Die haben die Germeringer "Omas for Future" und der städtische Bauhof gemeinsam definiert. "Hotspots sind überall, wo Leute warten", erklärt Matthias Stang, Leiter des Sachgebiets Umweltangelegenheiten - Bushaltestellen, Grünanlagen, Parks, Spielplätze.

Stang erläutert, warum die Zigarettenreste mehr sind als ein ästhetisches Problem: "Eine Kippe verseucht bis zu 60 Liter Grundwasser." In Zigaretten seien mehr als 7000 giftige Chemikalien enthalten, 50 davon krebserregend. Durch Niederschläge gelangen die Giftstoffe aus den Stummeln in den Boden und schließlich in Gewässer. Über die Nahrungskette können sie so zurück zum Menschen kommen.

"In Parks oder an Spielplätzen können auf dem Boden liegende Zigarettenkippen auch für Kinder eine Gefahr sein", sagt Stang. Nikotin sei die zweithäufigste Ursache für Vergiftungen im Kleinkindalter - nach Medikamenten, die Kinder versehentlich aufnehmen. "Schon in einer einzigen Zigarette ist eine für ein Kleinkind tödliche Nikotindosis enthalten."

Matthias Stang (links) und Andreas Haas zeigen die Taschenaschenbecher. (Foto: Leonhard Simon)

Und das Problem ist kein kleines. In Deutschland werden der Weltgesundheitsorganisation WHO zufolge 106 Milliarden Zigarettenkippen weggeworfen - pro Jahr. Zwei Drittel landen demnach direkt in der Umwelt. Dort tragen die praktisch unkaputtbaren Kunststofffilter zum Mikroplastik-Problem bei.

Auch Tiere sind gefährdet, wenn sie die Stummel für Nahrung halten und fressen. Sie werden entweder direkt vergiftet, oder der Kunststoff verstopft den Magen und die Tiere verhungern. Offenbar nutzen immer wieder Vögel Kippen beim Nestbau. Der Kontakt mit den toxischen Stoffen schädigt vor allem die Küken. Eine weitere Gefahr: Vor allem im Hochsommer können noch glühende Zigarettenreste schnell Waldbrände auslösen.

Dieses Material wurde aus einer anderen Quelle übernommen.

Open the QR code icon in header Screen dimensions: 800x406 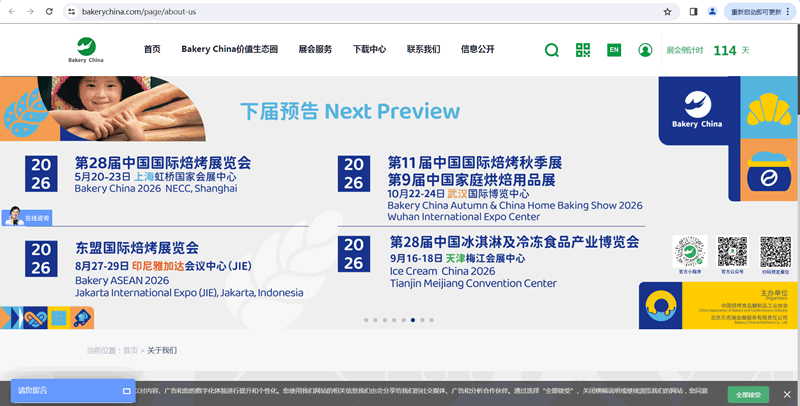(x=583, y=50)
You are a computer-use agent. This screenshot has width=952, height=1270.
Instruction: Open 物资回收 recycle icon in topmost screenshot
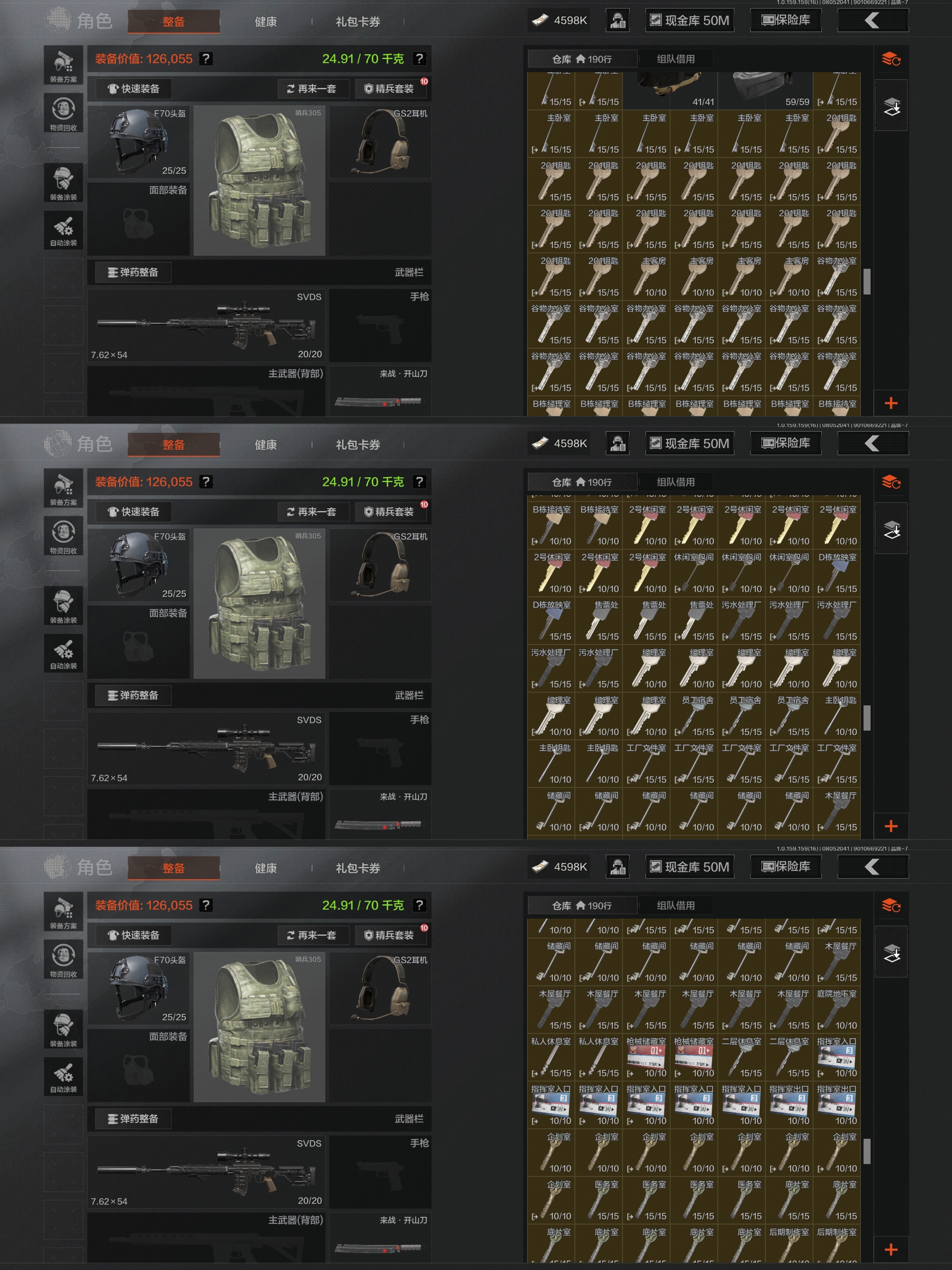pyautogui.click(x=63, y=113)
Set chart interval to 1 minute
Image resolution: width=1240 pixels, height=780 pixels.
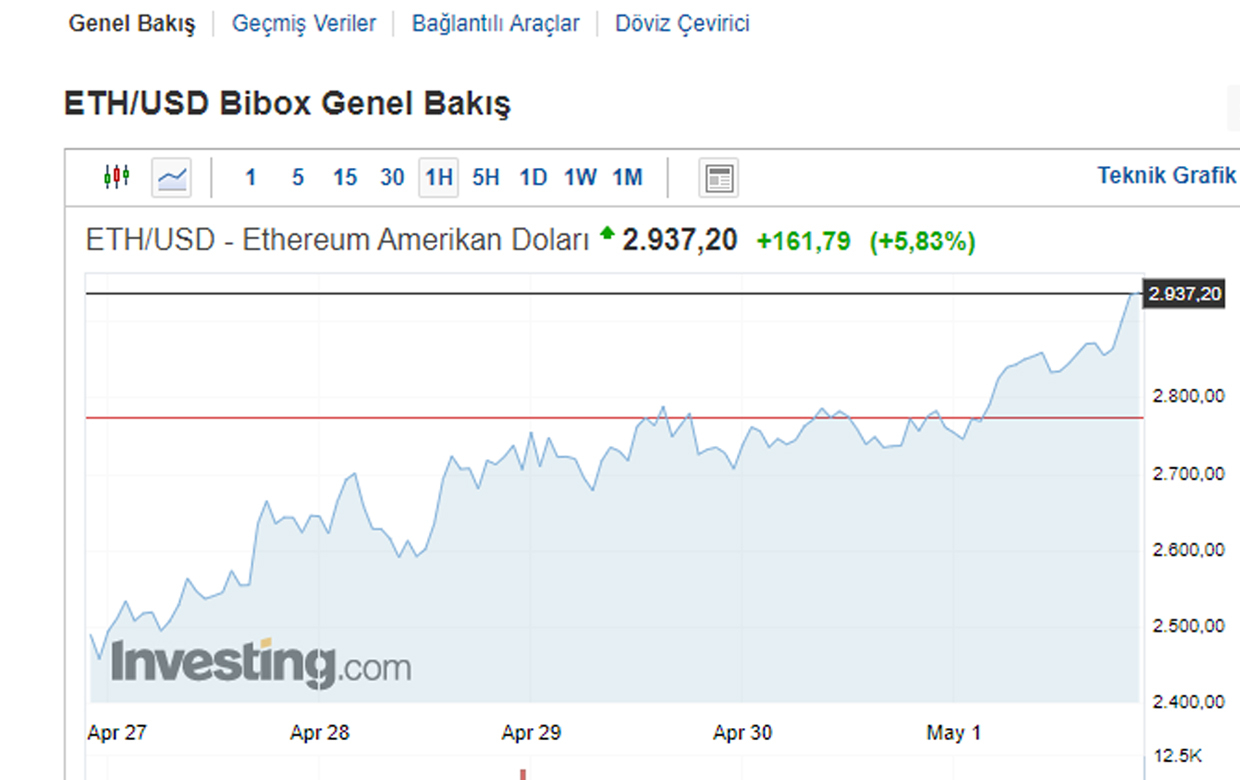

Die Schülerinnen und Schüler an der Bushaltestelle in der Alfons-Baumann-Straße haben schon in der Schule über all diese Themen gesprochen und sind entsprechend aufgeschlossen für Taschenaschenbecher und Kippster-Säulen. Gefühlt rauche in seinem Freundeskreis jeder, sagt ein FOS-Schüler aus der 12. Klasse. "Mit 16 fängt es an. Das ist einfach lässig!", sagt er, und seine Freunde nicken, während sie an ihren Zigaretten ziehen.

Ein junger Mann vor dem Gelände der Fachoberschule Germering beim Rauchen. Welchen Schaden Zigarettenkippen in der Umwelt anrichten, war Thema im Unterricht. (Foto: Leonhard Simon)

Künftig wollen sie ihre Stummel nicht mehr so oft achtlos auf den Boden werfen, sondern gerne in einen Kippster. Die jungen Leute haben auch gleich Vorschläge: Man solle philosophische Frage stellen, und auf jeden Fall die Fragen öfter wechseln. Letzteres sei sowieso geplant, erklärt Jasmin Seeholzer vom Stadtmarketing, das die Aktion ebenfalls unterstützt.

Die Kippster bleiben dauerhaft in der Stadt. Überdies werden die Ergebnisse der Kippen-Abstimmungen über die sozialen Medien veröffentlicht. Das soll ein weiterer Anreiz sein, seine Stummel so zu entsorgen. Zumindest bei den jungen Leuten könnte das funktionieren - sie werfen am Dienstag nacheinander ihre Kippen in den neuartigen Aschenbecher.